But here’s the thing: Harris doesn’t need the presidency to do that—or anything else she mentioned. She’s not proposing a new approach to immigration or even a slate of reforms to the existing system. She’s simply saying her administration will enforce existing law. But isn’t that her job now?
The fact is that Harris and President Joe Biden have thrown open the U.S. border. According to a U.S. House report, “Under President Biden’s watch, there have been over 8 million migrant encounters nationwide, 6.7 million of which have been at the Southwest border.”
It adds, “Worse yet, over 1.7 million known gotaways—illegal immigrants who have evaded Border Patrol— are now living in the interior of the United States without documentation and without having undergone any vetting by immigration officials.”

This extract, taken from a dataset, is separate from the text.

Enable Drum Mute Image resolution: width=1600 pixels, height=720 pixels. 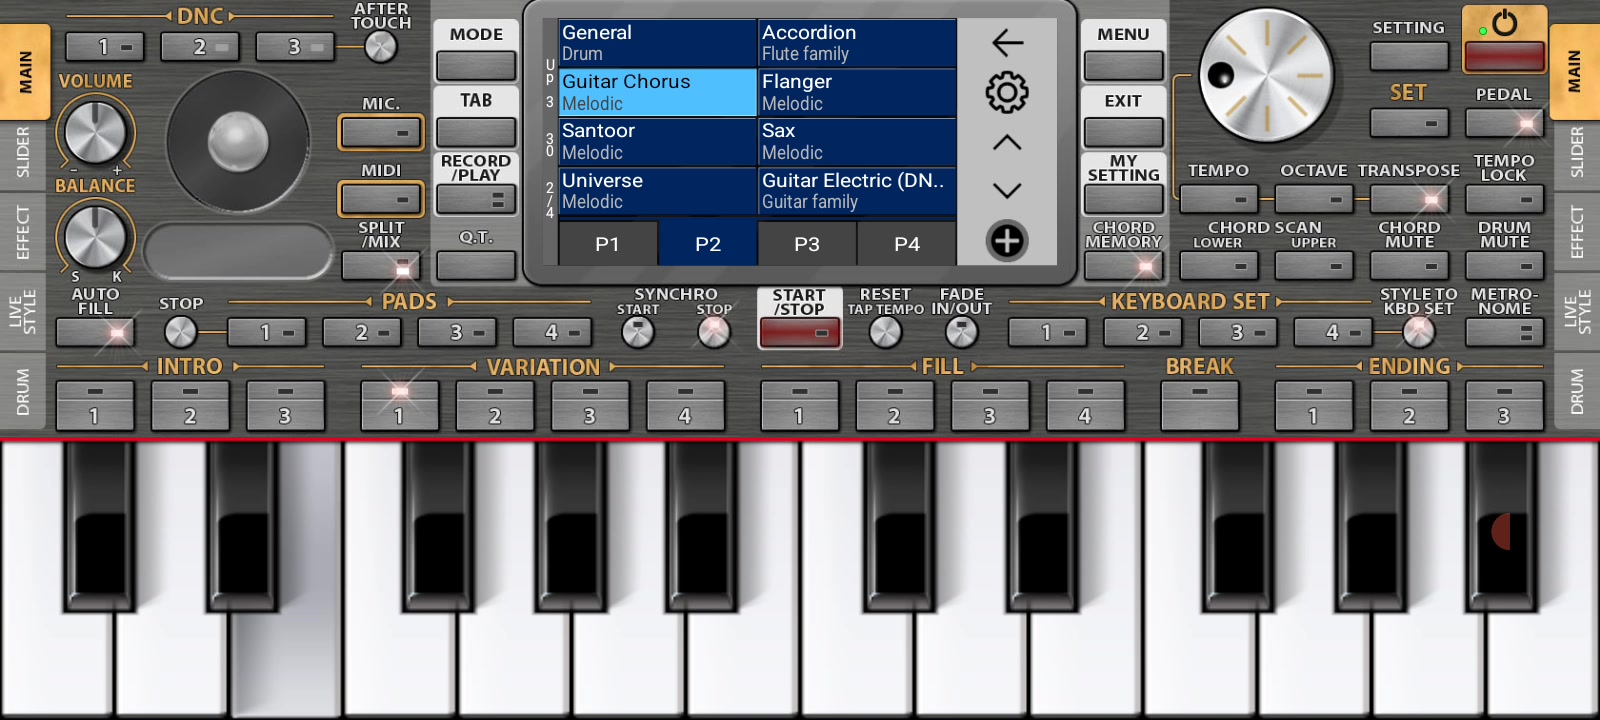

Still, it’s wrong to call the southern U.S. border “uncontrolled.” It’s fully controlled—by the criminal cartels that operate with impunity in Mexico. As my colleague, former Border Patrol Chief Rodney Scott told that House committee, the “[cartels] control the border today. And they control the border today under the Biden administration because of this mass migration to a level that they’ve never had.”
And as he wrote recently, it was a systematic dismantling of our laws.

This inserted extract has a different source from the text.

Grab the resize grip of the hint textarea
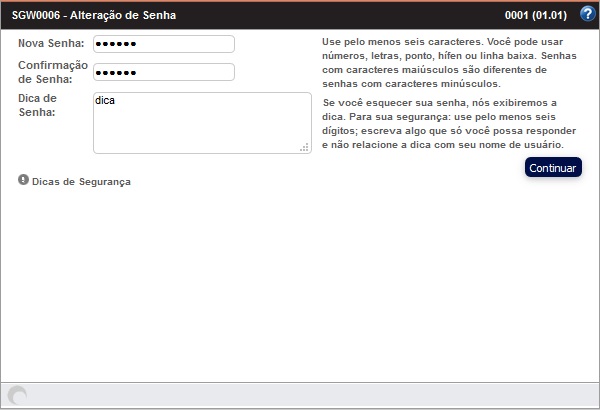Image resolution: width=600 pixels, height=410 pixels. [x=303, y=147]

“By December 2020, the U.S. had the most secure border in the history of our nation, and a proven plan to continue improvements. We had an overall decrease in entries and the highest level of situational awareness ever,” he said.
But the Biden-Harris administration undid all of that on Day One.
It began with terminating the Migrant Protection Protocols and shut down all construction of the physical border wall. The decades-long strategy of deterrence was ditched for a schizophrenic approach that not only fails to enforce federal laws, but also seeks to punish states like Texas, which have to deal with the policy failure day in and day out.
Not only that, but the Biden-Harris administration has actively fought to keep the southern border wide open. It (unsuccessfully) sued Texas to remove buoy barriers from the Rio Grande that had actually been approved by Customs & Border Patrol. Then the administration went further by directing Border Patrol agents to remove the barbed wire installed by Texas to block illegal entries.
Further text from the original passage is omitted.